Atomistic and cluster dynamics modeling of fission gas (Xe) diffusivity in TRISO fuel kernels

Abstract

TRISO fuel particles are candidates for use in next generation reactors including gas reactors, fluoride salt-cooled high temperature reactors, and micro-reactors. The UCO fuel kernel consists of a uranium dioxide (UO2) and uranium carbide mixture. The addition of UC2 helps suppress the formation of carbon monoxide gas, which led to failures during initial TRISO development. The addition of uranium carbide alters the chemistry of the UO2 kernel, which is known to influence performance parameters such as fission gas diffusivity, although the impact has not been quantified and no models exist that take the change in chemistry into account. Therefore, better understanding and more accurate models of the impact of chemistry on fuel performance are of high priority. In this paper, a first-principles density functional theory (DFT) and empirical potential based multi-scale study has been carried out to model the diffusivity of fission gas xenon (Xe) in UCO TRISO fuel kernels.
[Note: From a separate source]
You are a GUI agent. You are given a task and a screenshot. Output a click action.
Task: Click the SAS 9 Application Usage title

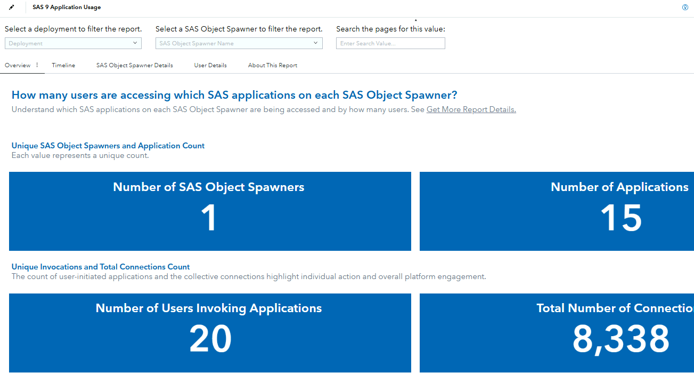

The focus is on the UO2 component in the UCO fuel kernels, as that represents the largest volume fraction of the fuel kernels. The study relies on DFT and empirical potential calculations to determine Xe and point defect properties, which are then used in thermodynamic and kinetic models to predict diffusion for intrinsic conditions. In addition, the information is utilized in cluster dynamics simulations using the Centipede code to estimate the impact of irradiation on defect transport. The presence of UC2 or UC2−x in the UCO fuel kernels is shown to have a substantial impact on the UO2 non-stoichiometry by inducing oxygen vacancies and driving UO2 sub-stoichiometric, which causes much slower Xe diffusion in UCO compared to light water reactor UO2 fuel. The application of this model in fuel performance simulations using the Bison code is also demonstrated.